Abstract
Purpose :
To determine the effects of glycyrrhizin (GLY) on virulence factors of multi-drug resistant systemic (MDR9) vs ocular (B1045) clinical isolates.
Methods :
Isolates were grown in 25ml of PTSB at 37oC for 18h and proteomes profiled using LC-MS/MS with label free quantitation by the WSU Proteomics Core. Mining factors included genes and proteins: Virulence and Quorum sensing (toxA, exoS, plcH, plcN, lasB, hcnC, aroE, rpoN, ccmg, sodB, phzS, 6cl5, lasI, lasR, rhlR); Antibiotic resistance (ampC, mexC); Biofilms-exopolysaccharides, proteins and proteinaceous surface appendages; adherence (pslA, pslB, pslC, pslD, pslE, pslF, pslG, pslH, pslI, pslJ, pslK, pslL, pslM, pslN, pslO, pelA, pelB, pelC, pelD, pelE, pelF, GacA, RetS, LadS, algL,T4P, CdrA, CupA, CupB, CupC, CupE, HptB, T3SS, T6SS).
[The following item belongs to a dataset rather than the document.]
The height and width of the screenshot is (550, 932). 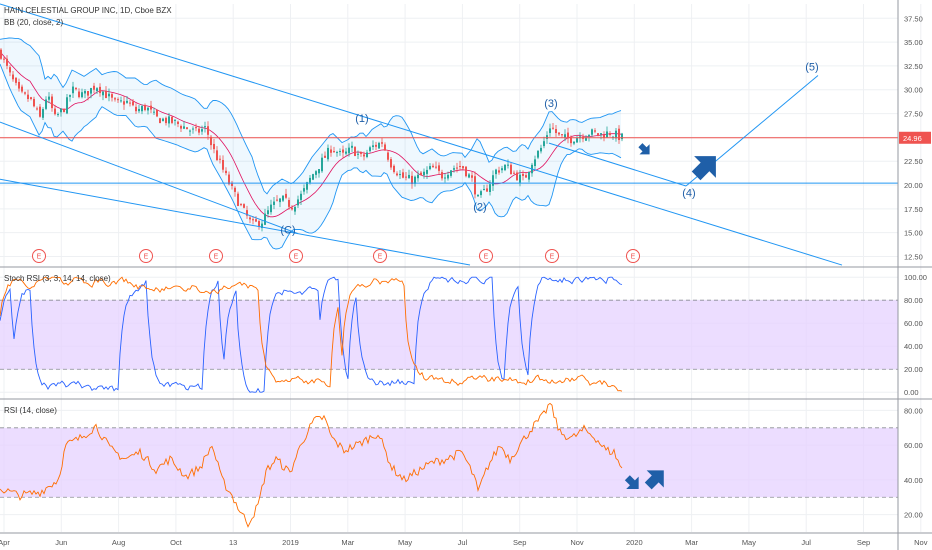 What do you see at coordinates (654, 480) in the screenshot?
I see `rsi-up-arrow-icon` at bounding box center [654, 480].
Also, transfected human (HCET) and mouse (MCEC) corneal epithelial cells were seeded onto chambered slides and incubated overnight. Cell chambers were washed and media added without antibiotics. Each isolate was combined with GLY (0, 5 and 10 mg/mL) before application to the slides (10 MOI/cell). After 3 hr (37°C, aerobic conditions), slides were washed, stained (Wright-Giemsa), air dried, and cover slipped. Bacteria adherent to cells (n=100/group) were photographed, counted, averaged, and expressed as number bacteria/cell. Biofilm was tested by a colorimetric microtiter plate assay.
Results :
3,254 proteins were identified and 3,211 were quantified. Using a cutoff of 0.1 for false-discovery corrected p-values, 1,355 proteins were different between GLY treated vs untreated MDR9 and 5 between GLY treated vs untreated B1045. In MDR9 almost half of the proteome was affected whereas B1045 was minimally affected. Principal component analysis and hierarchical clustering distinguished treated from untreated MDR9 samples but yielded mixed results for B1045. However, GLY prevented adherence to both groups of cells and decreased biofilm.
Conclusions :
GLY had a greater effect on MDR9 vs B1045 at the proteomic level, but was similar for each at disrupting adherence, the first step in biofilm formation.
This is a 2020 ARVO Annual Meeting abstract.